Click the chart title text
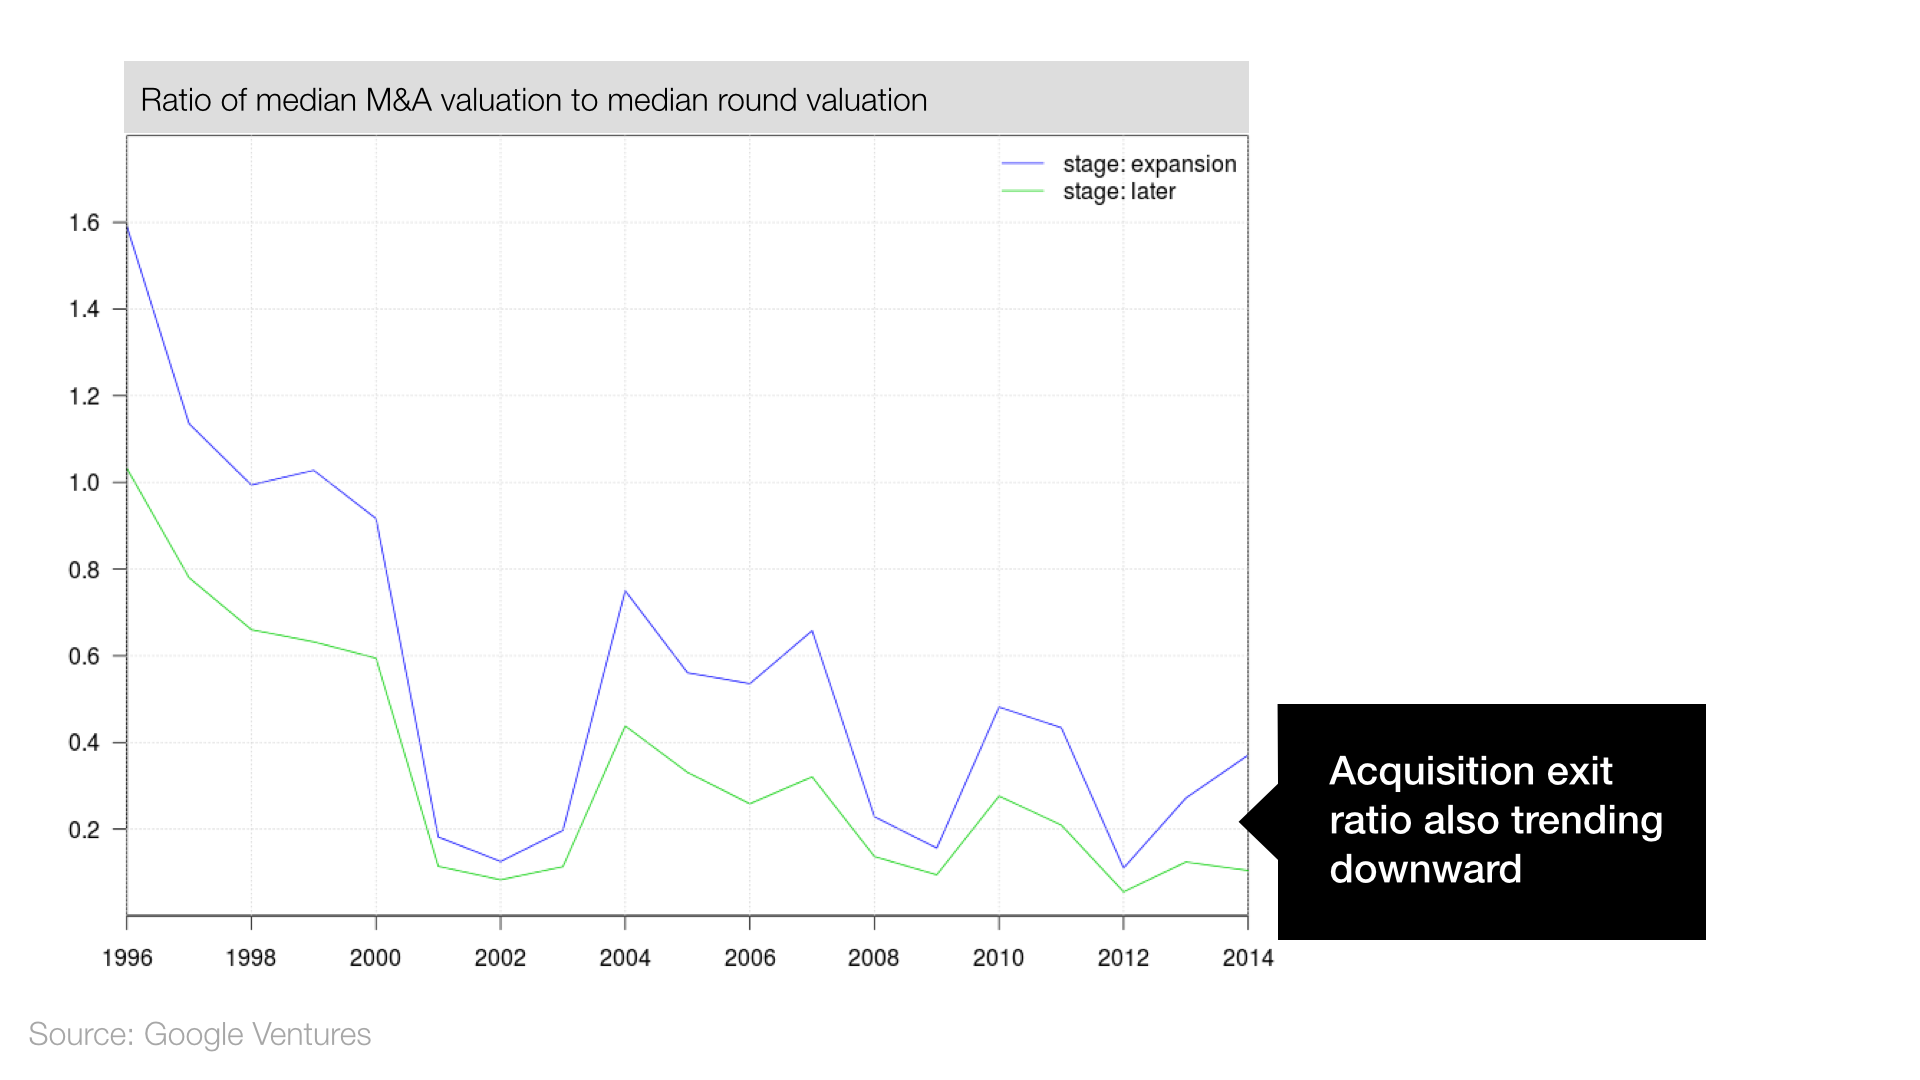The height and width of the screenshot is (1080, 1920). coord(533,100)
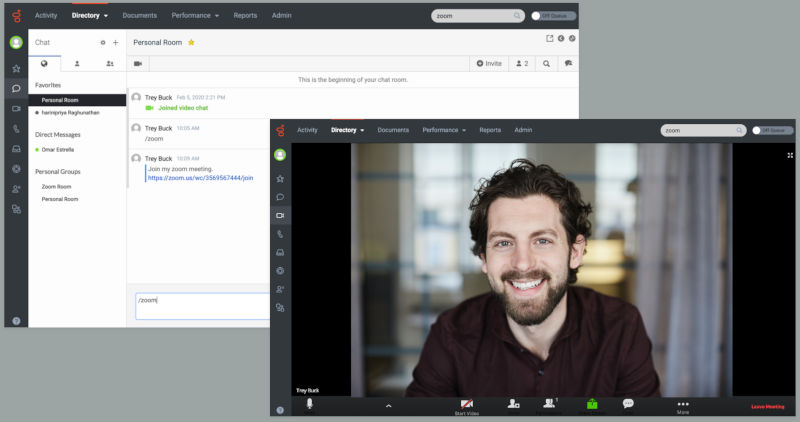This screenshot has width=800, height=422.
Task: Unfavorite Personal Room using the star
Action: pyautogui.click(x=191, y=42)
_ _ _
Write out every line of the records above word for word, omitting the pictures.

▸ The solution
Click the chart title text
The height and width of the screenshot is (1080, 1920). coord(533,100)
This screenshot has width=800, height=422.
Task: Unfavorite Personal Room using the star
Action: pyautogui.click(x=191, y=42)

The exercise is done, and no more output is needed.